Attorneys for the defendants were not immediately available for comment.
The occupation began Jan. 2, when Bundy, his brother Ryan and other followers took over the headquarters of the Malheur National Wildlife Refuge in remote eastern Oregon to protest federal control of millions of acres of public land in the West.
The three-page indictment says the defendants blocked federal agents in the performance of their duties, brandished firearms and refused to leave the refuge and threatened violence against anybody who attempted to remove them.
It also says the protesters recruited others in person and over social media to join their ranks, and warned the sheriff of Harney County in the nearby town of Burns of “extreme civil unrest” if their demands were unmet, among other acts of intimidation.
The Bundy brothers and nine others were arrested last week in Oregon, most of them during a confrontation with FBI and state police on a snow-covered roadside where a spokesman for the group, Robert “LaVoy” Finicum, was shot to death.

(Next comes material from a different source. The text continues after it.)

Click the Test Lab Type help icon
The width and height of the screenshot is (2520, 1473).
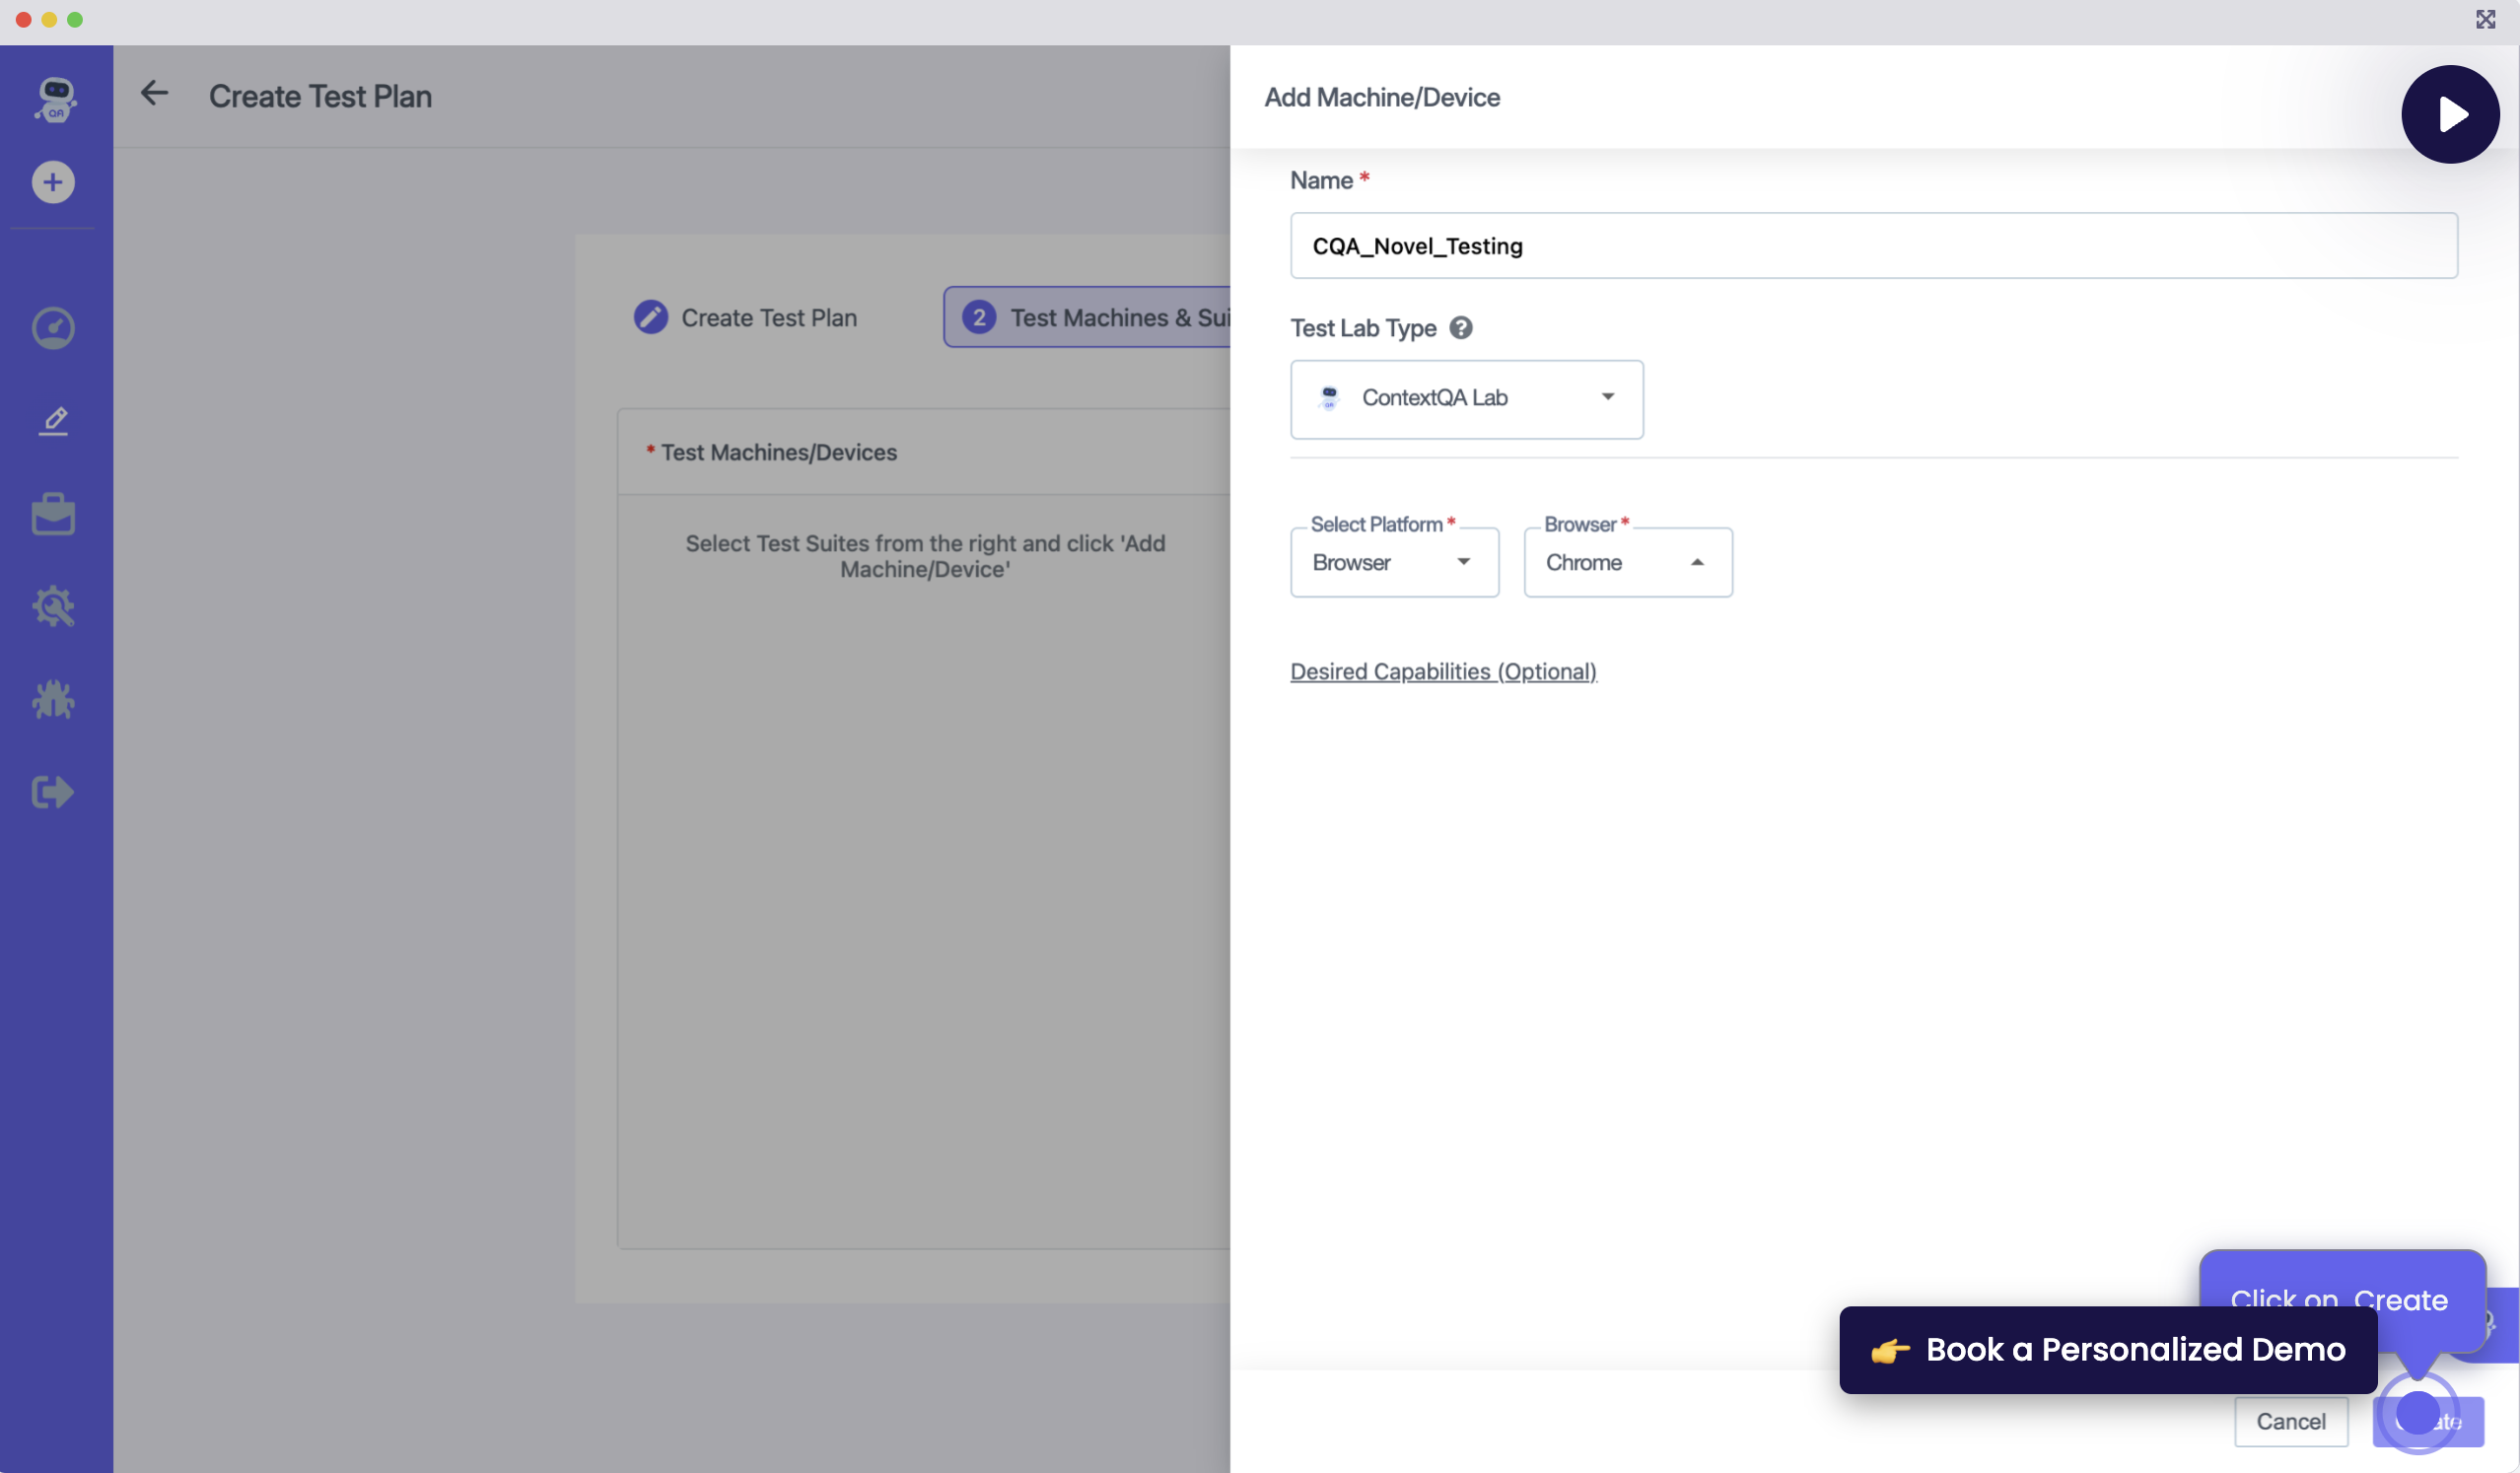pyautogui.click(x=1460, y=328)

A 12th member of the group turned himself in to authorities in Arizona.
Two of those arrested have since been released on condition that they wear electronic tracking devices while awaiting trial, leaving 10 of the former protesters, including the Bundys, still in custody.
Their immediate fate has been clouded by the four holdouts among the group, who joined the protest after it started but have so far refused to end their occupation of the refuge.
A judge has cited the continuing standoff as a major obstacle to the release of at least some of those who remain in custody. An attorney for arrested protester Jason Patrick, named in the indictment, referred to the holdouts as “four idiots” at odds with his client’s aims.
The indictment contains the same charges as those in the criminal complaint filed last month but avoids the need for prosecutors to seek a judge’s determination that sufficient evidence exists to proceed to trial.